Singapore is one of Asia’s cultural centers and is home to a large number of museums, exhibitions, and galleries.
“Drunkard” by Ong Kim Seng
Ong Kim Seng, born in 1945, is a famous self-taught Singaporean artist, who creates his works using watercolor paints.
Ong began painting as a child, but at the time, his mother did not want him to pursue a career in art. She wanted him to have a stable job and become a teacher or a clerk. Nevertheless, Ong did not give up on his dream. Every Sunday he gathered outdoors with other artists. In 1969, to further the quality of watercolor painting, they established the Singapore Watercolor Society. One year later their first annual exhibition was held. In 1990, Ong Kim Seng became the first Asian member of the American Watercolor Society.
The painting “Drunkard” was created in 1977 and depicts a sleeping man, whom the artist noticed in the corridor of a shophouse in Chinatown. The man had a strong smell of toddy, a cheap alcoholic drink made from the coconut palm that was popular among poor men in those days.
This painting is especially interesting because it is quite different from Ong Kim Seng’s other works. The artist mostly depicts landscapes, architecture, and inanimate objects. People are sometimes featured in his paintings, but they are rarely the main subject of his compositions. But in his painting “Drunkard” Ong assigns this man as the main subject. The painting can be found in the National Gallery Singapore.
“Singapore River” by Lim Cheng Hoe
Lim Cheng Hoe (1912-1979) is one of the first Singaporean watercolorists. He had no formal education in art and was self-taught. Every Sunday he organized plein-air paintings, usually by the Singapore River where he was soon joined by other watercolorists. The Singapore River was Lim Cheng Hoe’s favorite spot for outdoor painting and is depicted in many of his works. He eventually became the first teacher for many artists, including Ong Kim Seng. These informal meetings soon became popular and as a result, the Singapore Watercolor Society was founded.
Painted in the late 1960s, the landscape “Singapore River” is one of Lim’s most recognizable works. The painting is dominated by muted brown and gray tones, however, the artist adds life to the composition by adding bright colors to the row of boats selling goods. Lim Cheng Hoe uses a wet-on-wet technique that creates a soft and watery image and gives the river a romantic aura. The painting “Singapore River” can be found in the National Gallery of Singapore.

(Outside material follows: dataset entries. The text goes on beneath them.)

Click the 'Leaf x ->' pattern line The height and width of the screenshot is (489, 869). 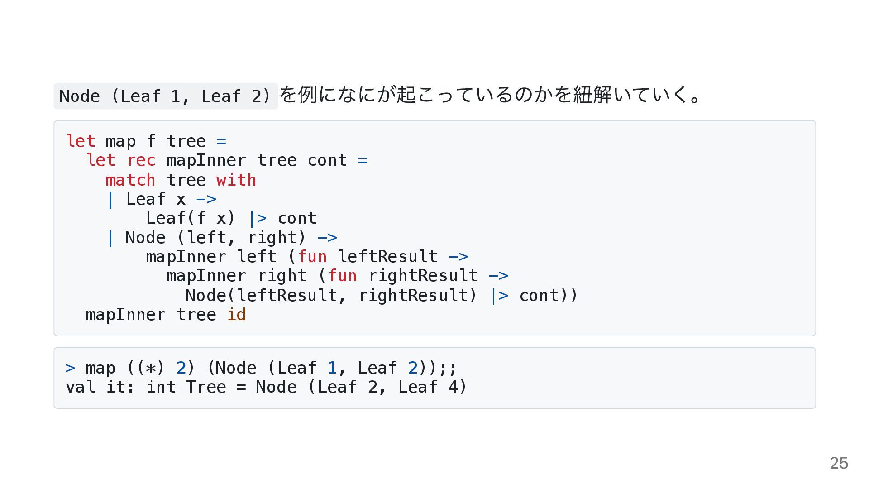(161, 199)
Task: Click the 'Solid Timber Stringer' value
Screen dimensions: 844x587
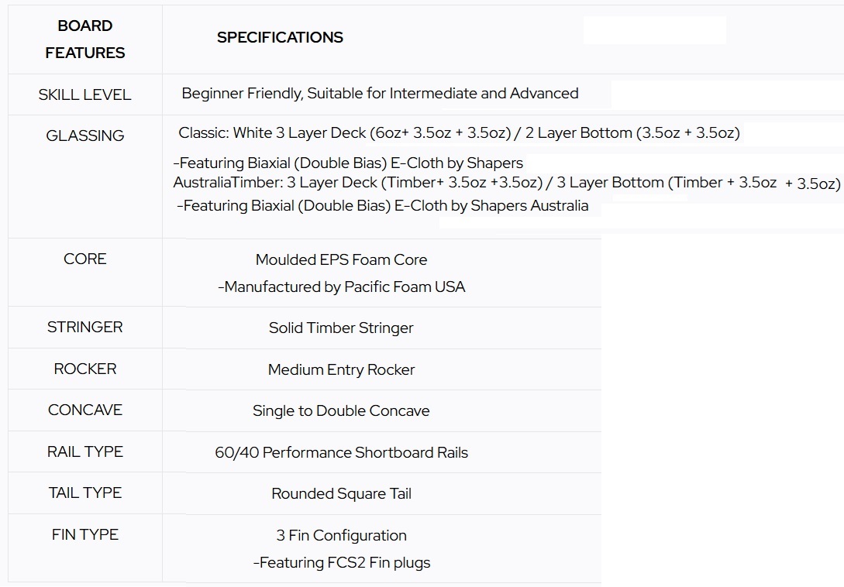Action: tap(341, 328)
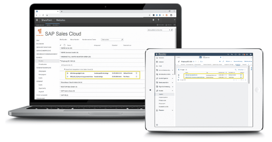This screenshot has width=272, height=142.
Task: Open SharePoint settings gear
Action: (x=153, y=20)
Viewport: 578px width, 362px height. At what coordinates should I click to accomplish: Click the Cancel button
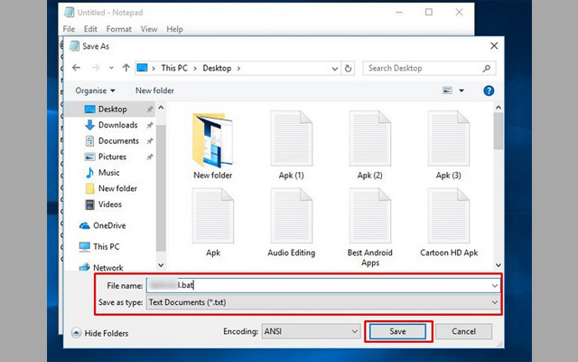(x=463, y=332)
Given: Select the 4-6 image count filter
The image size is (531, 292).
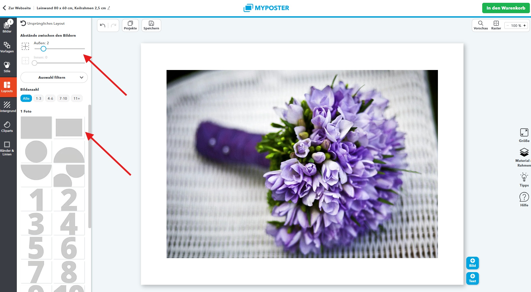Looking at the screenshot, I should pyautogui.click(x=50, y=99).
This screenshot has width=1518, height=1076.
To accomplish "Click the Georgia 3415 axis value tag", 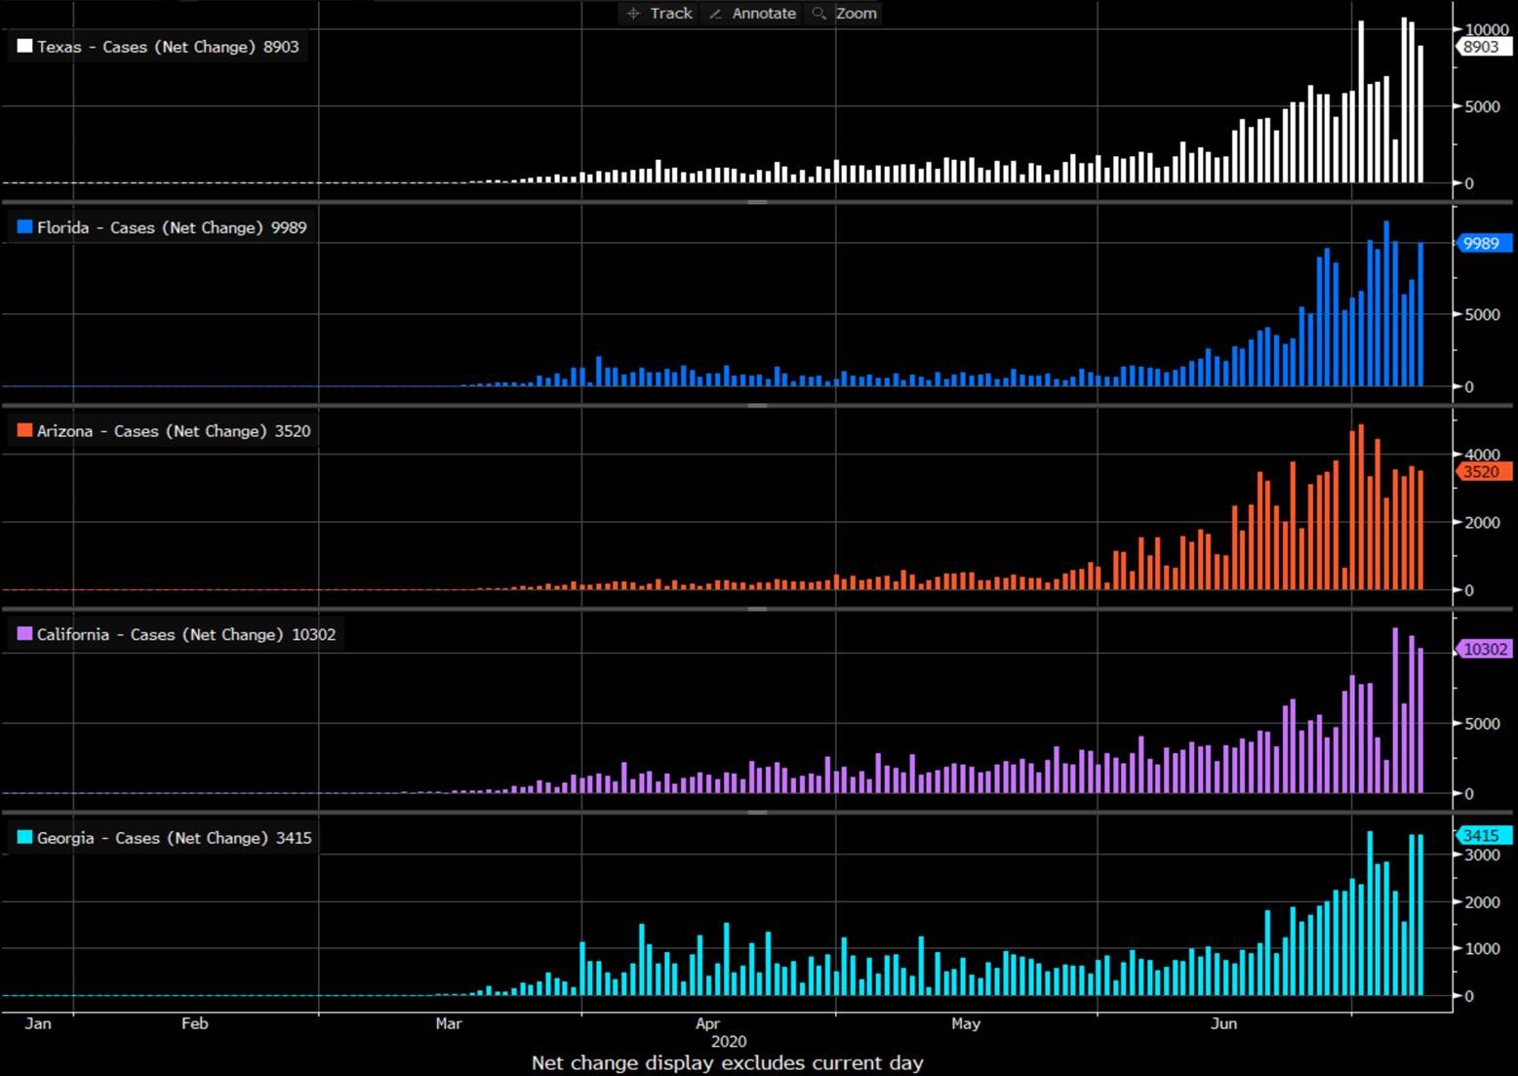I will coord(1482,835).
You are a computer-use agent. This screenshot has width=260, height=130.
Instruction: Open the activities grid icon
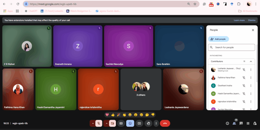[x=248, y=123]
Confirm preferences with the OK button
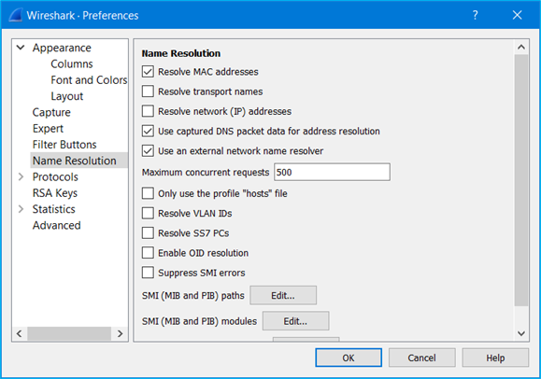The image size is (541, 379). (349, 358)
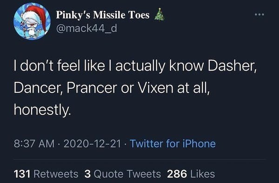Viewport: 279px width, 183px height.
Task: Click the Christmas tree emoji beside the name
Action: point(159,14)
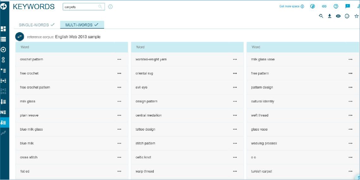Open the help question mark icon

pyautogui.click(x=336, y=6)
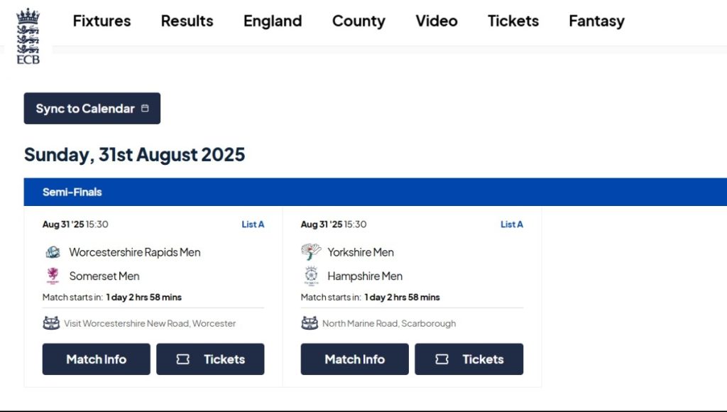Image resolution: width=727 pixels, height=412 pixels.
Task: Click the Worcestershire Rapids team crest
Action: click(x=53, y=252)
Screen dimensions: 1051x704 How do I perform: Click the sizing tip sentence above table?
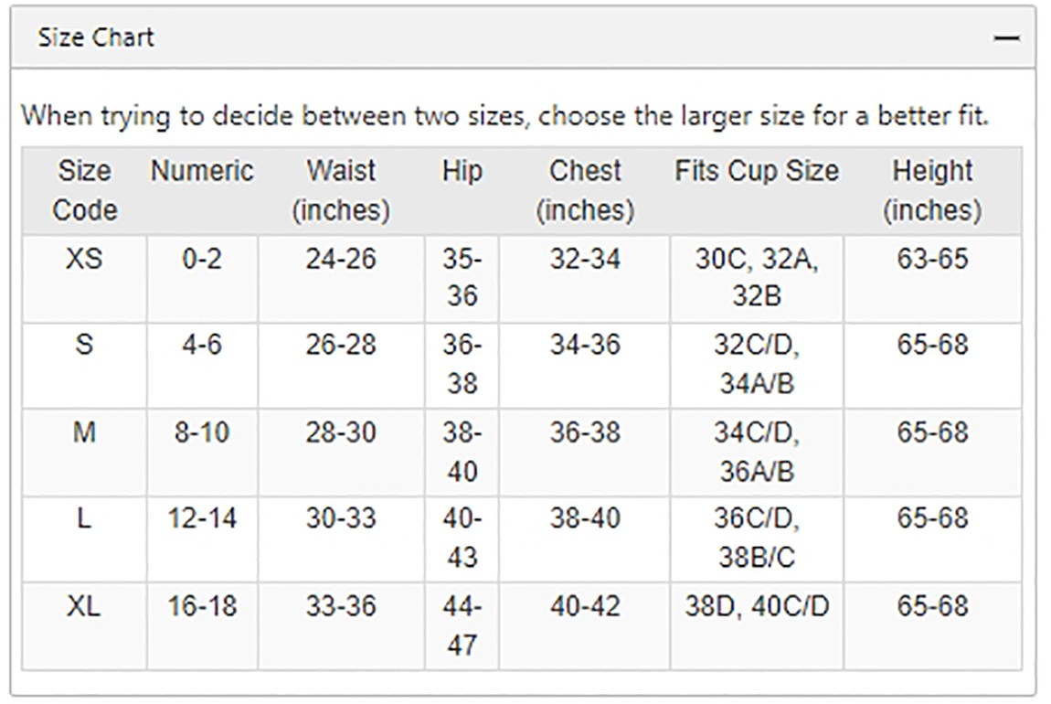(505, 116)
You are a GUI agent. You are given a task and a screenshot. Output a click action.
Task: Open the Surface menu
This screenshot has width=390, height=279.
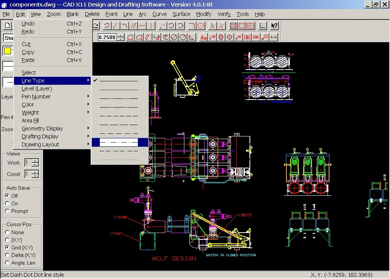(181, 14)
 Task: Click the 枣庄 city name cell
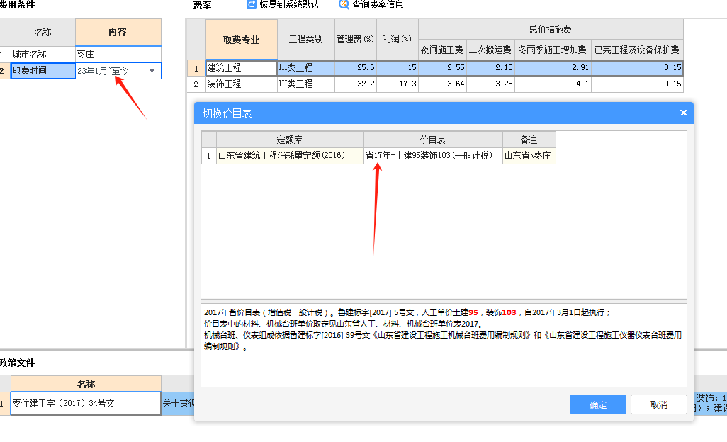tap(118, 53)
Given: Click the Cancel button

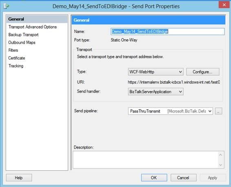Looking at the screenshot, I should click(183, 178).
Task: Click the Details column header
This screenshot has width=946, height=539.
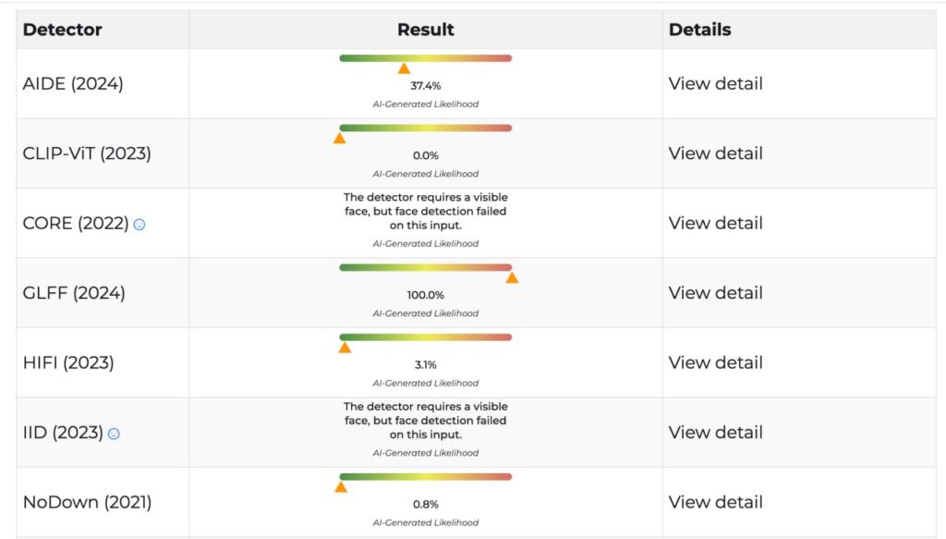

“Drying Salted Fish” by Cheong Soo Pieng
Cheong Soo Pieng (1917-1983) was born in China, where he spent his childhood and graduated from two prestigious art academies. At the age of 29, he moved to Singapore and, encouraged by his former teacher, began teaching at the Nanyang Academy of Fine Arts.
Cheong Soo Pieng is considered to be one of the first so-called Nanyang artists to work in the Nanyang style. This style is a mixture of Eastern traditional painting (using ink and brush) and the modern Western painting (using oil paints). The Nanyang style depicts scenes from traditional Chinese life: villages, temples, domestic utensils, local landscapes, ethnic groups, rituals, and daily work.
The painting “Drying Salted Fish” is an excellent example of the Nanyang style. Pieng depicts a scene of an ethnic group’s everyday work. The artist paints in his unusual technique, portraying people with elongated bodies, limbs, almond-shaped faces, and eyes. This iconic painting is on display at the National Gallery of Singapore and can be also found on the $50 Singapore banknote.